Tuesday, June 5, 2012

FRED at Random: #3AO


The Random Eyes sidebar link turned up a comparison of two items from Nonfarm Nonfinancial Corporate Business balance sheets: Totals Assets, and Total Financial Assets:

Graph #1: FRED's #3AO
Two lines going up. The higher line, the blue line, is total assets. The lower line, the red one, is financial assets.

Everything below the red line (down to the zero line) is financial assets; everything above it, up to the blue line, is productive assets.

If I divide the red line values by the blue line values, and multiply by 100 to convert to percent, I get to look at the history of financial assets as a percent of total assets, for Nonfarm Nonfinancial Corporate Business:

Graph #2: Financial Assets as a percent of Total Assets
After the 1982 recession, a straight-line increase of financial assets up to 50% of total corporate assets. As much as half the assets are financial assets.

Half the assets of non-financial corporations are now financial assets.

Tax law made that happen. I'm sure of it.

2 comments:

The Arthurian said...

The implication, of course, is that tax law can make it NOT happen, too. Tax law can reduce this imbalance, and change things back to the way they were.

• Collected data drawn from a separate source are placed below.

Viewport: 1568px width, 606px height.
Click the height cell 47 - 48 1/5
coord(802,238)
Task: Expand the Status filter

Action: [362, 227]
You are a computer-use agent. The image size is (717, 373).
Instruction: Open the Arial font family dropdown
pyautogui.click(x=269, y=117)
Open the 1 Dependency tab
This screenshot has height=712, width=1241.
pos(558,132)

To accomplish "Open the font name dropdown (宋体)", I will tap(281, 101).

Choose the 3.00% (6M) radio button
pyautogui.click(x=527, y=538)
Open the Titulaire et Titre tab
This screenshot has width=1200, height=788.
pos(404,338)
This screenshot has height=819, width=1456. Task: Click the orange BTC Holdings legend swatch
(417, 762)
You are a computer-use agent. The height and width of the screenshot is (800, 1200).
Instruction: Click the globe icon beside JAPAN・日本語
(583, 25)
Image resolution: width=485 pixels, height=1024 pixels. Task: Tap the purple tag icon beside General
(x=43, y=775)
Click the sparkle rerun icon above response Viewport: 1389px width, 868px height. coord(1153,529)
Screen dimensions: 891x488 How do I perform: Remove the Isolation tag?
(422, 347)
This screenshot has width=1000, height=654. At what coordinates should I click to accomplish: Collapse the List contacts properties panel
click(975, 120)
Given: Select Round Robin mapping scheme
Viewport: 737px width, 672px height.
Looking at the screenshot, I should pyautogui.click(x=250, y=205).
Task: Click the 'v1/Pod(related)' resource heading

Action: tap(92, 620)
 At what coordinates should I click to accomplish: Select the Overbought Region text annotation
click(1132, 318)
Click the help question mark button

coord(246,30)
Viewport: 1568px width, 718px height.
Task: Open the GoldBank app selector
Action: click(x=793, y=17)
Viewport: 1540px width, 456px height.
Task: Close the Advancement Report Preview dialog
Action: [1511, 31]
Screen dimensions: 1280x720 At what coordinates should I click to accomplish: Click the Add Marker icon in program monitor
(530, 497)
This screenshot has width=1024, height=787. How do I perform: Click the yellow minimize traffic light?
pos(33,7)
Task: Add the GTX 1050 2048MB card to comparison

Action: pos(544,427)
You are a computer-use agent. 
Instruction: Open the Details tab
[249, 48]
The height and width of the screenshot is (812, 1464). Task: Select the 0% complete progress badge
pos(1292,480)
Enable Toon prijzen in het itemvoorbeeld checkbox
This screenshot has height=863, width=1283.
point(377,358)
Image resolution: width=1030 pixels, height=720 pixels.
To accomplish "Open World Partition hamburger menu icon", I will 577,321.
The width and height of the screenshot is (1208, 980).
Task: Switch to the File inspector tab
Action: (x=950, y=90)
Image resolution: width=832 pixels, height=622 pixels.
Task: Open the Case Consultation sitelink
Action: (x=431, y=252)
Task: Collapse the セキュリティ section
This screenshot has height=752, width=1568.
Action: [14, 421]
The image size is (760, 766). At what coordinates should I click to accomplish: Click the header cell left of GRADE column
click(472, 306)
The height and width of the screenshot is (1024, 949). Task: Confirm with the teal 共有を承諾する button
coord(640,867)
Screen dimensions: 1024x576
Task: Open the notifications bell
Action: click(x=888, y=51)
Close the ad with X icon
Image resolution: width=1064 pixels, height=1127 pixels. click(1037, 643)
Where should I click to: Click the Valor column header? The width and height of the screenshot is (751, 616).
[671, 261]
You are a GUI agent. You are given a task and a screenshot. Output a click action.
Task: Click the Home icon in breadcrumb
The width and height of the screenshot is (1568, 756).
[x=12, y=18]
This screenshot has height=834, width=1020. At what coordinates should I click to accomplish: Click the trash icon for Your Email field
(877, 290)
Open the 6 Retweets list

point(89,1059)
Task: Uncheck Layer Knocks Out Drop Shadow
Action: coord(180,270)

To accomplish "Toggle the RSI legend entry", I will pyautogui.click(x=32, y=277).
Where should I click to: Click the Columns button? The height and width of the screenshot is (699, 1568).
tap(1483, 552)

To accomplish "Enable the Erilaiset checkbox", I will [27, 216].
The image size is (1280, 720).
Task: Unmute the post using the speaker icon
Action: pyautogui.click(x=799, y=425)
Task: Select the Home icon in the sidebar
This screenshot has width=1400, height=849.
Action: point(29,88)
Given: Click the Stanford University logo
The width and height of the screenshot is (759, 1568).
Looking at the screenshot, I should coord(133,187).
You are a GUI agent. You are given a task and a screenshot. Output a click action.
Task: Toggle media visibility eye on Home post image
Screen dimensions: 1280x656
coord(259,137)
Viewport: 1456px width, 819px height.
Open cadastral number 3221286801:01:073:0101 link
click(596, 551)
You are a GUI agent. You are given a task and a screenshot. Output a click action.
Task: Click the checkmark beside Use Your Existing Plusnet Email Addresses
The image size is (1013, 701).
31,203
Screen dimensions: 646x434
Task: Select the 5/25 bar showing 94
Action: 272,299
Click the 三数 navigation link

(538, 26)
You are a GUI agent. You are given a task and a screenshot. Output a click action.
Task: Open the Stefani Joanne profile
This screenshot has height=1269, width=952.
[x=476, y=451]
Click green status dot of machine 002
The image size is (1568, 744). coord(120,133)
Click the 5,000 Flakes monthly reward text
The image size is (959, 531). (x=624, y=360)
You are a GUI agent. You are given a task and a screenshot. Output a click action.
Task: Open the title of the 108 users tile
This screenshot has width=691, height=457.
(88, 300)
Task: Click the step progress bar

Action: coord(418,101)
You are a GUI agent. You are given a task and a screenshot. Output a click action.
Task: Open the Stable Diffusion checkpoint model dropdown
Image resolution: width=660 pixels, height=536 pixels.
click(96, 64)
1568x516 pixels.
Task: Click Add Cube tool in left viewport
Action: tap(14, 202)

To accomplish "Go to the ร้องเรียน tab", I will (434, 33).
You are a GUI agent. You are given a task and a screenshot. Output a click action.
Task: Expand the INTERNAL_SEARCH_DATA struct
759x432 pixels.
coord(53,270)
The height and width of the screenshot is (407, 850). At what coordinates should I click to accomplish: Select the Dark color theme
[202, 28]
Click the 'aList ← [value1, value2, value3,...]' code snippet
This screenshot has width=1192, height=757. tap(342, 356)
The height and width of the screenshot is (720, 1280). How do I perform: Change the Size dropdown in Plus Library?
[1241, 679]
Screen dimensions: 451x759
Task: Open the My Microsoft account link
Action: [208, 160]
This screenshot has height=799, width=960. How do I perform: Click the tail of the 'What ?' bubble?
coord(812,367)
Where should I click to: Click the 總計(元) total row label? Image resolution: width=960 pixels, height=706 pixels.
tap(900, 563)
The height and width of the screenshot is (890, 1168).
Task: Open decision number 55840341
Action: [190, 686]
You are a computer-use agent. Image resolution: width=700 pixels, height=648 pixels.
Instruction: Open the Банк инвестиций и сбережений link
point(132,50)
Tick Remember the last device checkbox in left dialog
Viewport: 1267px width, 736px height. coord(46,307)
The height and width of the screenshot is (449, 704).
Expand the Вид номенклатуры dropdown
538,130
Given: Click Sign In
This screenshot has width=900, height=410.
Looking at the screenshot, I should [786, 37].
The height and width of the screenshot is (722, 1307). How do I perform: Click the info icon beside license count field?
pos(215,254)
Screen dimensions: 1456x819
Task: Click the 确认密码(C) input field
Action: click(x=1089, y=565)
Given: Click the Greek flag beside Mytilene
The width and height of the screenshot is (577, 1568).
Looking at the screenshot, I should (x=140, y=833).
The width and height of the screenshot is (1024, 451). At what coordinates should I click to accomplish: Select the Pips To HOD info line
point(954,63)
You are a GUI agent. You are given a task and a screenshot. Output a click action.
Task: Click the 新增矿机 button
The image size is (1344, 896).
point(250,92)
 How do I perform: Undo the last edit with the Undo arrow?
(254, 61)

Of course, we must first be aware of the imbalance and see it as a problem.

Unknown said...

I completely agree with this view. Unfortunately the struggle making the public concerned with these tax distortions. So much of discussion today is focused on monetary or fiscal policy, but not the enormous number of imbalances created through tax expenditures or other tax laws (which don't show up as spending or even directly count against the budget deficit). This will be an uphill battle but it's definitely worth it.